Dataset excerpts
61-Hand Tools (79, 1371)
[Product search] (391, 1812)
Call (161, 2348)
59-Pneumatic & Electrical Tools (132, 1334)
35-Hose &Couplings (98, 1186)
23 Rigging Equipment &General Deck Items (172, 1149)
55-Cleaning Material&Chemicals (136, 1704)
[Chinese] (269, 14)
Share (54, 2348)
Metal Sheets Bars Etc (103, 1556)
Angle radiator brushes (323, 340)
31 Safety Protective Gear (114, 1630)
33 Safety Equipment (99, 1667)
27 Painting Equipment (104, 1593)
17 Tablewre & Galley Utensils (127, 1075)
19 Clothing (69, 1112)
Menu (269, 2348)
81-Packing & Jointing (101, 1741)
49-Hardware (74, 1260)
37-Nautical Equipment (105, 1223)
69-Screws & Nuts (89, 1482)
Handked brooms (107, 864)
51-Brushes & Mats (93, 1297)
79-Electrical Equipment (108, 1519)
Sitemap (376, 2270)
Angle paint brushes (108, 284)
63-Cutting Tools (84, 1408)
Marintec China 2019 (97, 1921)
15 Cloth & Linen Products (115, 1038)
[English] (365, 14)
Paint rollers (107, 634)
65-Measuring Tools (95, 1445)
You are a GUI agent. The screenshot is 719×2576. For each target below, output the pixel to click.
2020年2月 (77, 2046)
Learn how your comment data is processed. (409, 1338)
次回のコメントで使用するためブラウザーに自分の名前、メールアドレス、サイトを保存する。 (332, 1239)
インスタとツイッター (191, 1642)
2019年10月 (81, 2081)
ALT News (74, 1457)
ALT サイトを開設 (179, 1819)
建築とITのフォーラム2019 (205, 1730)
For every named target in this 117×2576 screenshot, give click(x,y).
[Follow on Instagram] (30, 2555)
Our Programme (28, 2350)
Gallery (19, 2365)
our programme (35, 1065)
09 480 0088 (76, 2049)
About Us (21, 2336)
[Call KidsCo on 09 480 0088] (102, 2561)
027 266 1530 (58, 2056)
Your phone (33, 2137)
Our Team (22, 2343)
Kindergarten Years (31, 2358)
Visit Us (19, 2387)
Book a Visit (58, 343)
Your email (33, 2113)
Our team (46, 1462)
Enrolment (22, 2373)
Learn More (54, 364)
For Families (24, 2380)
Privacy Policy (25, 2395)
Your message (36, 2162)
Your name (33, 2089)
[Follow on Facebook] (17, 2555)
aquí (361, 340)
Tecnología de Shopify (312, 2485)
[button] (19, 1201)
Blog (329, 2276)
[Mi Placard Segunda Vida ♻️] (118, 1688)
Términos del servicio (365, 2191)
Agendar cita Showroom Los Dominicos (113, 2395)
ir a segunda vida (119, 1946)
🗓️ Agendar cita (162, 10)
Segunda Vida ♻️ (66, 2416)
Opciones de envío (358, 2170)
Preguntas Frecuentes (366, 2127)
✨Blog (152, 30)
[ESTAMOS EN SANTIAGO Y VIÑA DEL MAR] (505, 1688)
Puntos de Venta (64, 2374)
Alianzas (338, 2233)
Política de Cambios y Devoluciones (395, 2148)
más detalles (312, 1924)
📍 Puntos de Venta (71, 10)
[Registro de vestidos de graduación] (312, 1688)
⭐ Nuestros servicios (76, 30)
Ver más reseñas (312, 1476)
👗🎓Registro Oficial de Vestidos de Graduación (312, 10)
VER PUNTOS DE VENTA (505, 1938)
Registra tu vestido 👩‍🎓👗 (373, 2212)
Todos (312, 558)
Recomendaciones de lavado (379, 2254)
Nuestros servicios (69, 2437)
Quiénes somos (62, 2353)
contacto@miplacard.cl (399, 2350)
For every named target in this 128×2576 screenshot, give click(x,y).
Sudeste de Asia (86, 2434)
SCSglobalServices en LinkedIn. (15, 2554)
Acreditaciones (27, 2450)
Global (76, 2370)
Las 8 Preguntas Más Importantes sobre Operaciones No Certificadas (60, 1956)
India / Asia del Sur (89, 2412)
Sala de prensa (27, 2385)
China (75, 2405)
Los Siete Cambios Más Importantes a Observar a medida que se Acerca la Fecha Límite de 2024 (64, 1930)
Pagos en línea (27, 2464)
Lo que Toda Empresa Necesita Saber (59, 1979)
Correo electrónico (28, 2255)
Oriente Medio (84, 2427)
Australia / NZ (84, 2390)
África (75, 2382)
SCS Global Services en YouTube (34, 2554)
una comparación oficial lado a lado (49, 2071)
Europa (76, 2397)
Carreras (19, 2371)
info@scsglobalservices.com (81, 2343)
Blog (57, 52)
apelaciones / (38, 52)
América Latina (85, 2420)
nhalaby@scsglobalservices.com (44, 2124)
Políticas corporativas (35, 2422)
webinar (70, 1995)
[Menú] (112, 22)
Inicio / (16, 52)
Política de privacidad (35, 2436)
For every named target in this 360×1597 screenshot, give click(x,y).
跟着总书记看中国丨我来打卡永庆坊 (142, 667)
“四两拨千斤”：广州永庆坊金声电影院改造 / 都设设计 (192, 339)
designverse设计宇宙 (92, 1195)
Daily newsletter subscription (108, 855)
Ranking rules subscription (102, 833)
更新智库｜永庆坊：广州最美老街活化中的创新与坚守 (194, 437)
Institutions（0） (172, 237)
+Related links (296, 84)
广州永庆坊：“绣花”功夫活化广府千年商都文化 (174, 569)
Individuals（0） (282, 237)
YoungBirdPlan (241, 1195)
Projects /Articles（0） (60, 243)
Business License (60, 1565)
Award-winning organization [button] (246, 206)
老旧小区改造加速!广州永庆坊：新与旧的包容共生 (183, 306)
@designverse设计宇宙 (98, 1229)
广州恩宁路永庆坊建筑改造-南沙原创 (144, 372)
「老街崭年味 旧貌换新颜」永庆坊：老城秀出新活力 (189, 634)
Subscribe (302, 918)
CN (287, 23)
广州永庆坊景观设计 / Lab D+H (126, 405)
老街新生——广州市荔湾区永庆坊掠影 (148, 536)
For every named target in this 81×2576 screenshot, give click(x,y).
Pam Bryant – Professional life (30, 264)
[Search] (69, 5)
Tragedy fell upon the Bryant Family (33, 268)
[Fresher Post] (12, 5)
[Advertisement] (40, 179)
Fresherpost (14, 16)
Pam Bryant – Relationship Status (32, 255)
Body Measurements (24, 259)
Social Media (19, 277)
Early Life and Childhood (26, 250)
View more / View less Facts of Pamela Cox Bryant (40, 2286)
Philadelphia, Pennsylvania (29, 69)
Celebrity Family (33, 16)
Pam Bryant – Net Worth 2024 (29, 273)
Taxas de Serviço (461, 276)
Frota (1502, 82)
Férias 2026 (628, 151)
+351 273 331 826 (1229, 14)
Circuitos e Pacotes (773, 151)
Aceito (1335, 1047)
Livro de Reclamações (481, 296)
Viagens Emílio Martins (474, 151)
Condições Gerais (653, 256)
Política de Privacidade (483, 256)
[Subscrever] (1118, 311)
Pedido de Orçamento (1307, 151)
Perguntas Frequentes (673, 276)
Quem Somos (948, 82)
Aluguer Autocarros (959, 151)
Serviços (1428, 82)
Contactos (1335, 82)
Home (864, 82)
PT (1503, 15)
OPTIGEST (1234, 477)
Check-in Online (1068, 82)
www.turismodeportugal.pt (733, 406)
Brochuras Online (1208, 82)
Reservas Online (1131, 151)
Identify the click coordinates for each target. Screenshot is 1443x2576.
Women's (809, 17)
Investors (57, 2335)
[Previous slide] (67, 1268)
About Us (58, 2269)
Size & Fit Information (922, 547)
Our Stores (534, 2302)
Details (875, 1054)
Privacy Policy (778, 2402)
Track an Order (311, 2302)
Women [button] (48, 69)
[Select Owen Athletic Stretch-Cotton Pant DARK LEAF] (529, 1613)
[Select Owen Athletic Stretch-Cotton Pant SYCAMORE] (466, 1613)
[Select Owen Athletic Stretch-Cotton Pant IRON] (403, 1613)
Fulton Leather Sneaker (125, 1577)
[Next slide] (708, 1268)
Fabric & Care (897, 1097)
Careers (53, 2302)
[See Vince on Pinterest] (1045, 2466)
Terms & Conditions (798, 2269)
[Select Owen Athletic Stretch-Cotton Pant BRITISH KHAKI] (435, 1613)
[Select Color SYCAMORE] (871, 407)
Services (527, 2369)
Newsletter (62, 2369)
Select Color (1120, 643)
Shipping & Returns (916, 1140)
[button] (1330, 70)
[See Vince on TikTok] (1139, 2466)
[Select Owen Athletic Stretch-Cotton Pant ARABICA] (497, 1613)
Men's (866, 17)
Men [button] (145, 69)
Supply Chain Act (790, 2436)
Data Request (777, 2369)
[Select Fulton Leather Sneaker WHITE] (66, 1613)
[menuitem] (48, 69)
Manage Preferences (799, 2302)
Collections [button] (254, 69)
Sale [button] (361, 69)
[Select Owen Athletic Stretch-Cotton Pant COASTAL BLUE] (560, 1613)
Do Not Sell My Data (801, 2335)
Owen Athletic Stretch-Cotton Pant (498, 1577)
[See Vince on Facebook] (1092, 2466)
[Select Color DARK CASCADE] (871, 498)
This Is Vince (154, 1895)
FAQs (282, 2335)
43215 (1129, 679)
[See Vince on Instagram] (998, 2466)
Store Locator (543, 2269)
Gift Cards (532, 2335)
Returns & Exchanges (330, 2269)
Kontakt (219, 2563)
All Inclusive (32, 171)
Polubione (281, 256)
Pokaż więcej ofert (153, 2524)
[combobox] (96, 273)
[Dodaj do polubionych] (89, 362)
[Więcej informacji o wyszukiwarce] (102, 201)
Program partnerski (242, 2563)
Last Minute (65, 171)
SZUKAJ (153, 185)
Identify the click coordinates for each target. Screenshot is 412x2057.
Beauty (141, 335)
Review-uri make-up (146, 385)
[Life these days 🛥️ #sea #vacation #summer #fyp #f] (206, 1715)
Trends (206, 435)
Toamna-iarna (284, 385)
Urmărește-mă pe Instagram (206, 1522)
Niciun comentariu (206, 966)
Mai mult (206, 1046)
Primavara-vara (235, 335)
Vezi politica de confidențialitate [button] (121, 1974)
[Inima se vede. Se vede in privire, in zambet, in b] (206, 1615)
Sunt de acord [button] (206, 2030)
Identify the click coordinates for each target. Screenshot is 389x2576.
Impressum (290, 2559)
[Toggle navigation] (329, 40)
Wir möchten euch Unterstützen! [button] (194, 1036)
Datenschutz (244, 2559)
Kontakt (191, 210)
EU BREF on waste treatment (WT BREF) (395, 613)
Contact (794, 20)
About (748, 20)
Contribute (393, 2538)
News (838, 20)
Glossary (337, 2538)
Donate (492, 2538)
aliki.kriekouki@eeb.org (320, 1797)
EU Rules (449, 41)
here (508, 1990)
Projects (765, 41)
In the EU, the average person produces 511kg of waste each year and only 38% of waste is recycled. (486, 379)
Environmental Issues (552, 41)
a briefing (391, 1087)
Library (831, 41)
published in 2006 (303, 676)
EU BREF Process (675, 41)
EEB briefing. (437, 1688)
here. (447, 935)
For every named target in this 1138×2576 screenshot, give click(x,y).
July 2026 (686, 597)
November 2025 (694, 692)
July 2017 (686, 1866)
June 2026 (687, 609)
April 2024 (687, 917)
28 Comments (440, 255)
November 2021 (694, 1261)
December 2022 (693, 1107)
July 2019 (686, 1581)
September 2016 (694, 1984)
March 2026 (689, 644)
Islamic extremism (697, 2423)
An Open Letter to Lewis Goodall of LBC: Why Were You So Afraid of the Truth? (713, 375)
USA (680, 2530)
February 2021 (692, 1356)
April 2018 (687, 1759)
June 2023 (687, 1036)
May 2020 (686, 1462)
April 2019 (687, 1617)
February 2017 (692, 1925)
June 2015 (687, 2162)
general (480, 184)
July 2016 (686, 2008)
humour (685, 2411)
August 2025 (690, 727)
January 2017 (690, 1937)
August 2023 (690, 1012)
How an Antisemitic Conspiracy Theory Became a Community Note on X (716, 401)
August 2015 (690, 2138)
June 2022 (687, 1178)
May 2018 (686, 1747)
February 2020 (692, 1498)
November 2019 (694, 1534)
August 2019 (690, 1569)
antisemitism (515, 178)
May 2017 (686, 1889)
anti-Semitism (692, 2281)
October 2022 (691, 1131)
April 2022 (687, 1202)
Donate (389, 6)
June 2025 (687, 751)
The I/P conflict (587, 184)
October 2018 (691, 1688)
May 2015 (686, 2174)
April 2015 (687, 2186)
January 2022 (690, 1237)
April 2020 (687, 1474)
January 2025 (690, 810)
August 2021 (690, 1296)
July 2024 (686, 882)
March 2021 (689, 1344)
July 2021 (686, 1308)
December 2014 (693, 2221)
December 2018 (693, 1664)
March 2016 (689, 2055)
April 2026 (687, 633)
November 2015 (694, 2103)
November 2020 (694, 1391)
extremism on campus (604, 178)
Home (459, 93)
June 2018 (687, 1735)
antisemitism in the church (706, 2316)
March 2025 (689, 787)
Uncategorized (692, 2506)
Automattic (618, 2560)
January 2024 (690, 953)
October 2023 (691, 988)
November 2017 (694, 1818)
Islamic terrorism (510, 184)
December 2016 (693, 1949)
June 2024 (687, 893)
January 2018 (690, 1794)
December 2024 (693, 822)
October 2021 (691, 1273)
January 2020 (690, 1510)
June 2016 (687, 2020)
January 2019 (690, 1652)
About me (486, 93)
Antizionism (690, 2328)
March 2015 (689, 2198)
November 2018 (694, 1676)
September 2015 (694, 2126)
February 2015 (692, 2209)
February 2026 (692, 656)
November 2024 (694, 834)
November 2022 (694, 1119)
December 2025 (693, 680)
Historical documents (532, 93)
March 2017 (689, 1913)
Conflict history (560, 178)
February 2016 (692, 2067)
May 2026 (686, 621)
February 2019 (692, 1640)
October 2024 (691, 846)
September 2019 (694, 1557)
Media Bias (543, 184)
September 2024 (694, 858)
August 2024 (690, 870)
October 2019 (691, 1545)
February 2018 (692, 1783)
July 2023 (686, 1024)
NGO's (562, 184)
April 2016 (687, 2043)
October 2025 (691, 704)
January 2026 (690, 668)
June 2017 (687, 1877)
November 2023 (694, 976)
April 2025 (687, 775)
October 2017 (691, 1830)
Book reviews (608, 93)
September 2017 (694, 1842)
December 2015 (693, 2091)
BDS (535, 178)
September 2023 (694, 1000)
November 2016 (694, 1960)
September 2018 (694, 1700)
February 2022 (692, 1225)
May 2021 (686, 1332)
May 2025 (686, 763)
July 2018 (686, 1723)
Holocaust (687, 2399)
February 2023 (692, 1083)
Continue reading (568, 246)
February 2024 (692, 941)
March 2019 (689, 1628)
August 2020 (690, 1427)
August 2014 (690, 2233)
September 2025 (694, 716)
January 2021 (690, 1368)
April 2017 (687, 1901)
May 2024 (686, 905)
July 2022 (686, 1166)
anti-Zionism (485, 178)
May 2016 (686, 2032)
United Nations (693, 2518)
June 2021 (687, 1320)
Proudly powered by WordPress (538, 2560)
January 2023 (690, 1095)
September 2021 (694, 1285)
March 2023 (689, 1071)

**WHAT THE EXERCISE ASKS:** Once you find the line with "aliki.kriekouki@eeb.org (320, 1797)" above, print it and every line after it up to and including the line with "May 2017 (686, 1889)", exactly as written and nothing else.

**TASK SOLUTION:**
aliki.kriekouki@eeb.org (320, 1797)
EU Rules (449, 41)
here (508, 1990)
Projects (765, 41)
In the EU, the average person produces 511kg of waste each year and only 38% of waste is recycled. (486, 379)
Environmental Issues (552, 41)
a briefing (391, 1087)
Library (831, 41)
published in 2006 (303, 676)
EU BREF Process (675, 41)
EEB briefing. (437, 1688)
here. (447, 935)
For every named target in this 1138×2576 screenshot, give click(x,y).
July 2026 (686, 597)
November 2025 (694, 692)
July 2017 (686, 1866)
June 2026 (687, 609)
April 2024 (687, 917)
28 Comments (440, 255)
November 2021 (694, 1261)
December 2022 (693, 1107)
July 2019 (686, 1581)
September 2016 (694, 1984)
March 2026 (689, 644)
Islamic extremism (697, 2423)
An Open Letter to Lewis Goodall of LBC: Why Were You So Afraid of the Truth? (713, 375)
USA (680, 2530)
February 2021 (692, 1356)
April 2018 (687, 1759)
June 2023 (687, 1036)
May 2020 (686, 1462)
April 2019 (687, 1617)
February 2017 (692, 1925)
June 2015 (687, 2162)
general (480, 184)
July 2016 (686, 2008)
humour (685, 2411)
August 2025 (690, 727)
January 2017 (690, 1937)
August 2023 (690, 1012)
How an Antisemitic Conspiracy Theory Became a Community Note on X (716, 401)
August 2015 (690, 2138)
June 2022 (687, 1178)
May 2018 (686, 1747)
February 2020 (692, 1498)
November 2019 (694, 1534)
August 2019 (690, 1569)
antisemitism (515, 178)
May 2017 (686, 1889)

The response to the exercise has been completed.